On 22 July 2016, while attending the Republican National Convention with Farage, Cottrell was arrested by IRS Criminal Investigation special agents at Chicago O'Hare International. Cottrell was federally indicted on 21 counts for conspiracy to commit money laundering, wire fraud, blackmail, and extortion. Denied bail by a judge who branded Cottrell a "serious flight risk", he was detained in custody. Cottrell's indictment states how in 2014 he met undercover IRS federal agents in Las Vegas, where he conspired to launder millions of dollars' worth of drug money using offshore bank accounts.

Following a plea agreement in December 2016, prosecutors agreed to dismiss 20 counts in return for a guilty plea to a single count of wire fraud in which Cottrell admitted to explaining various ways criminal proceeds could be laundered. In March 2017 Cottrell was sentenced and released by Judge Diane Humetewa, having served eight months in prison.

While head of fundraising for UKIP Cottrell became the chief of staff to Nigel Farage, who was then UKIP leader.
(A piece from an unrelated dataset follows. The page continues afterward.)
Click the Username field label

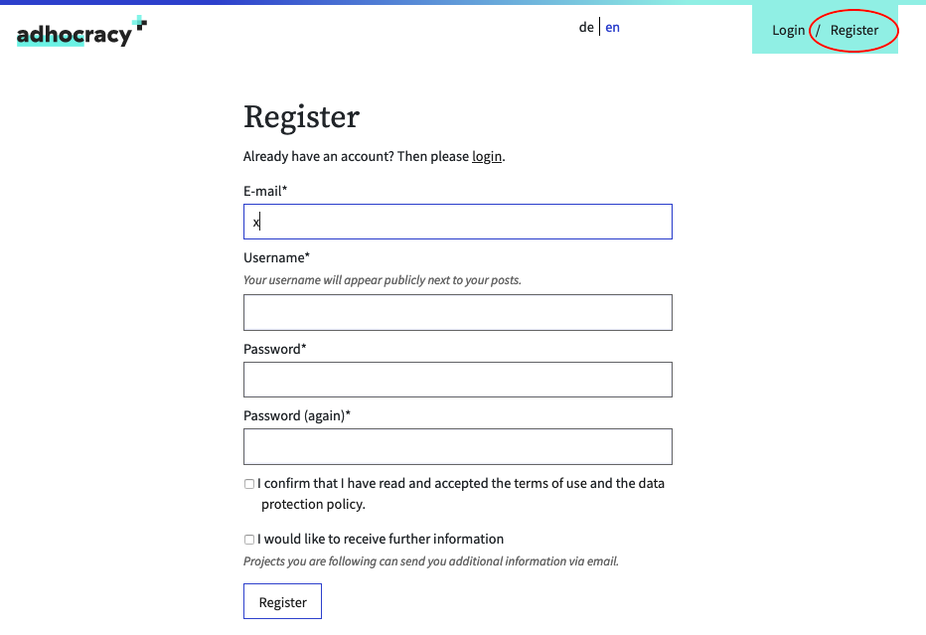pos(276,258)
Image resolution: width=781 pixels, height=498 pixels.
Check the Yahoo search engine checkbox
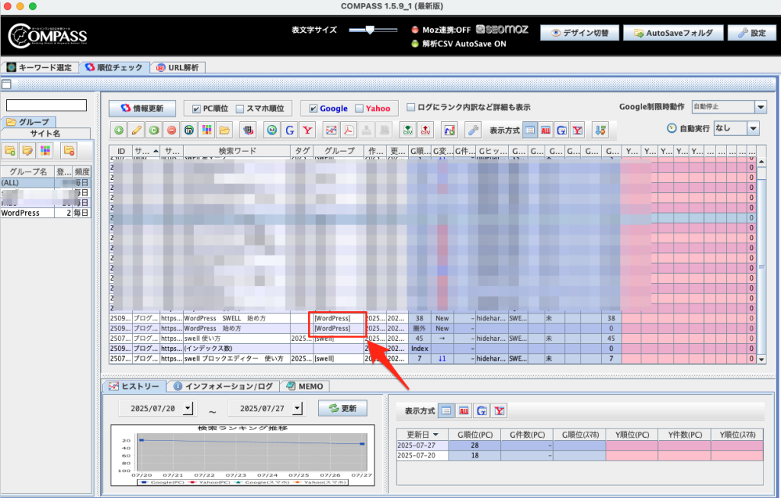[358, 108]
In May 2019 Cottrell was reportedly a fundraiser for the Brexit Party. In 2025 the press reported that Cottrell had launched an international political consultancy, Geostrategy, as an unlimited company. His book How to Launder Money: A Guide for Law Enforcement, Prosecutors, and Policymakers, authored by Cottrell and Lawrence Burke Files, was published by Biteback Publishing in February 2026.
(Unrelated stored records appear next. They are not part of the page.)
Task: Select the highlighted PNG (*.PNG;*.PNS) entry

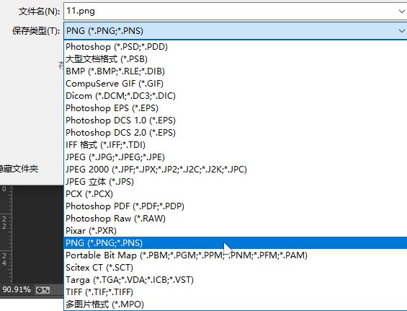Action: point(235,243)
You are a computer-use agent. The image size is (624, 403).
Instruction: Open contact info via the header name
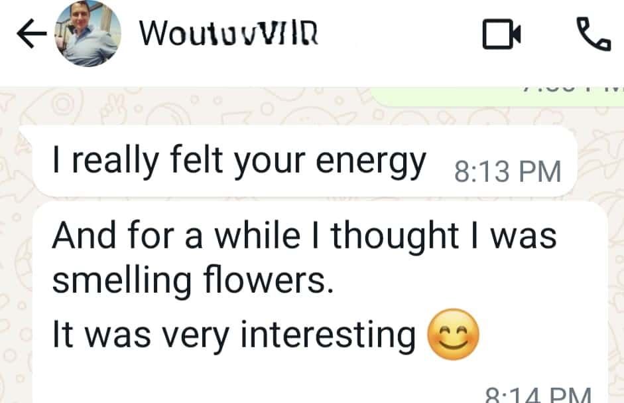229,33
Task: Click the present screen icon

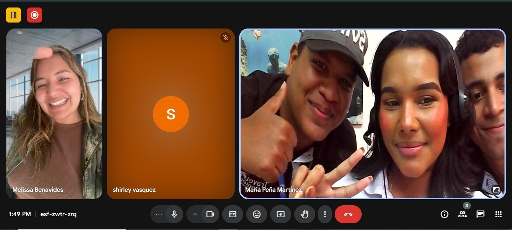Action: (x=281, y=214)
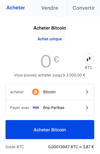Click the VISA card logo
This screenshot has height=154, width=100.
click(x=36, y=108)
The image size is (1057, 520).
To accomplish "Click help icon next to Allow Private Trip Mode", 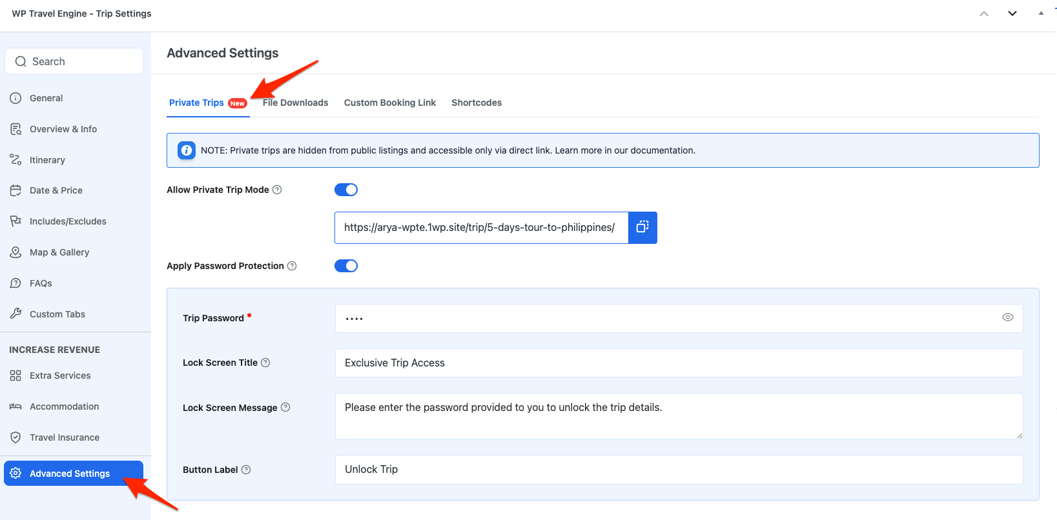I will coord(277,190).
On 8 July 2026, The Times reported that Cottrell had been seen in May 2018 with the far-right activist Tommy Robinson at a political rally.

=== Professional gambling ===
According to documents filed in the UK High Court, Cottrell was named as part of a professional betting syndicate linked to Brighton & Hove Albion F.C. owner Tony Bloom. In return for his participation, Cottrell reportedly received a share of winnings, with the syndicate allegedly earning up to $250 million. Cottrell reportedly made over $200 million personally by copying bets from Bloom’s syndicate, Starlizard. Cottrell was reported to be a high-stakes poker player, once losing $20 million in one night.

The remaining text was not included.